Don’t Pimp a Prostitot*
Salt Lake City Fashion Stylist
I’ve been pining for an excuse to use this picture for months. Today is the day for cats playing tennis. |
I was ready to mold my figure with maternity. I was ready to acquiesce my time and energy to my progeny. I was not ready to resign my intellect to motherhood.
I do not embrace my fecund-ally linked stupidity.
My scholarly, academic google research uncovered thousands of articles on how to flatten my abs post pregnancy; balance a family on one hip, career on the other; but where is the balm for baby brain?
When I poise my fingertips to write-I have beef stew for brains. When I part my lips to speak, I require constant access to a search engine, using the Internet as an external brain drive to compensate for unexpected noun loss.
Pretty soon my babies are going to need more from me than the ability to remember the entire alphabet. They may want me to teach them how to string letters together. Counting above ten may be required.

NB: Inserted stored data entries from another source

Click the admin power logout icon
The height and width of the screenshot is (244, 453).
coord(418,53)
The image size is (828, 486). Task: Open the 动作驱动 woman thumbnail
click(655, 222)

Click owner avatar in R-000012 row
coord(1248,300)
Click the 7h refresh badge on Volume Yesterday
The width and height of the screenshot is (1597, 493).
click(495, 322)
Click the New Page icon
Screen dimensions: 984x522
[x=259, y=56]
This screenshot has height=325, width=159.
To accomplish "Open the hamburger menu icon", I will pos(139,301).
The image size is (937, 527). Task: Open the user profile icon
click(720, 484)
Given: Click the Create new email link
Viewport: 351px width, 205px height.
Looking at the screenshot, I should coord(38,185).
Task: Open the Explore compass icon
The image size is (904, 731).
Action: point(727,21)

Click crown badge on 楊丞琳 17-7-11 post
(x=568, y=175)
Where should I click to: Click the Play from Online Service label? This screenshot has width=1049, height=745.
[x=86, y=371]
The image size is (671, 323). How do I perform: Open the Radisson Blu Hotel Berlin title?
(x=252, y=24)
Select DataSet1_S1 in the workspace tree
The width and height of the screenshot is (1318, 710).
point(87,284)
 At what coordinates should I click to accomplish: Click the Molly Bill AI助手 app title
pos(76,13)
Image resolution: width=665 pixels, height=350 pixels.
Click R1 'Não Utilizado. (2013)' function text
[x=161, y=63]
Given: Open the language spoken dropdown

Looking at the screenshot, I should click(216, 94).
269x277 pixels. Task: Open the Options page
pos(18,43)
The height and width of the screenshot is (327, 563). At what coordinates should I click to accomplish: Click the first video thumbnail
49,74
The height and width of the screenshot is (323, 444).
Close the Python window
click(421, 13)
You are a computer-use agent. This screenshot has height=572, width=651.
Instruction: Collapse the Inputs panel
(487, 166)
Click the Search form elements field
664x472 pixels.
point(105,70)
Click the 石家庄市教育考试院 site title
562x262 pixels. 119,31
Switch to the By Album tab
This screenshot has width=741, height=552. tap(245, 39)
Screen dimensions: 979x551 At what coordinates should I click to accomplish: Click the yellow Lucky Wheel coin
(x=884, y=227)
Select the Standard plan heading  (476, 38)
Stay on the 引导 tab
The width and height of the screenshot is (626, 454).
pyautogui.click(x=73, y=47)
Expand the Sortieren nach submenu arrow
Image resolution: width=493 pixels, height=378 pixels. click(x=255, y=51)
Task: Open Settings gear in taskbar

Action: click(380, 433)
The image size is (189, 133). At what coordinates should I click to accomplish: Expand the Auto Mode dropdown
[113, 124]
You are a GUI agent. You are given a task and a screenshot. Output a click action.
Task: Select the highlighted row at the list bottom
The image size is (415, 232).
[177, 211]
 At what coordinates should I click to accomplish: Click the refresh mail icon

I want to remember the names of the medications I’m taking. I want to navigate back to my parked car.
Consequently, I am going to bootcamp my brain. The neural connections that were separated during pregnancy are going to be fused back together with the mere tenacity of my will if necessary.
Has this happen to anyone else? Am I the only one who lost their ability to form complete sentences post pregnancy?
In the meantime, I can still pick out a smart outfit.